ResultsThe Western blot analysis showed a significant down-regulation of P27kip1 and a concomitant up-regulation of KPC2, CyclinA, and PCNA after SCI. Immunohistochemistry staining revealed a wide distribution of KPC2 positive signals in the gray matter and white matter of the spinal cord. The number of KPC2 positive cells in the experimental group was significantly higher than that in the control group (t=10.982, P=0.000).
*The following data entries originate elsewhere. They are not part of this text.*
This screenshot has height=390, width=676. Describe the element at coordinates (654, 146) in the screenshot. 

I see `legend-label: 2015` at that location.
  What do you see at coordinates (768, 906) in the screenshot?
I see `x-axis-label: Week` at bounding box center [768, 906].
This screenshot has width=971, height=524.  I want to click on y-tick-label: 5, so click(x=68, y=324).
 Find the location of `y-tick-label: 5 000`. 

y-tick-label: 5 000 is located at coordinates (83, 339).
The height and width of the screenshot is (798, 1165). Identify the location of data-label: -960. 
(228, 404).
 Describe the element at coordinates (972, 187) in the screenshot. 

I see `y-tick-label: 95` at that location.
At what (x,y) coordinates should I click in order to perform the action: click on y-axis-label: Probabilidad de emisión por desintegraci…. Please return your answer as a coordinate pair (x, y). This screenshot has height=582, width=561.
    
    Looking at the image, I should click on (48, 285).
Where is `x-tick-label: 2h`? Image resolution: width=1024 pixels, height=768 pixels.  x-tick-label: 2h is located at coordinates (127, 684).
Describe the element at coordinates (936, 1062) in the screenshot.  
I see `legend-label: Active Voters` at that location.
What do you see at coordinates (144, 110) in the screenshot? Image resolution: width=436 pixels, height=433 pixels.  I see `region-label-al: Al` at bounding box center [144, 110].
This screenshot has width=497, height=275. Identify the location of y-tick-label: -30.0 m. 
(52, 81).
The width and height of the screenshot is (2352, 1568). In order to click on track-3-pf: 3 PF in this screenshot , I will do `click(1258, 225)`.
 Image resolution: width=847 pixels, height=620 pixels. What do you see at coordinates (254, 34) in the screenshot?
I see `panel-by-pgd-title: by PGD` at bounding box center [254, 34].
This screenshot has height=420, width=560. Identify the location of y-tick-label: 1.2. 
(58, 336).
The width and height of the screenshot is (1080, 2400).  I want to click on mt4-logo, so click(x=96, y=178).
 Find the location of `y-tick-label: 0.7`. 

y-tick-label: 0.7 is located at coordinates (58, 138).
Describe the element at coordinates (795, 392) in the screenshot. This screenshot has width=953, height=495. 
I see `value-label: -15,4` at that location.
Double-labeling immunofluorescence staining revealed the number of KPC2/NeuN co-expression cells in the gray matter of spinal cord was (0.43±0.53)/visual field in the control group and (0.57±0.53)/visual field in the experimental group, showing no significant difference (t=0.548, P=0.604);in the white matter of spinal cord, the number of KPC2/PCNA co-expression cells was (3.86±0.90)/visual field in the control group and (0.71±0.49)/visual field in the experimental group, showing significant difference (t=7.778, P=0.000). And then, the number of KPC2/PCNA co-expression cells were (0.57±0.53)/visual field in the control group and (5.57±1.13)/visual field in the experimental group, showing significant difference (t=8.101, P=0.000). Concomitantly, there was a similar kinetic in proliferating astrocytes in vitro. The Western blot analysis showed a significant down-regulation of P27kip1 and a concomitant up-regulation of KPC2 and PCNA after serum stimulated. Co-immunoprecipitation demonstrated increased interactions between P27kip1, KPC1, and KPC2 after stimulation.
ConclusionThe up-regulated expression of KPC2 after SCI is related to the down-regulation of P27kip1, this event may be involved in the proliferation of astrocytes after SCI.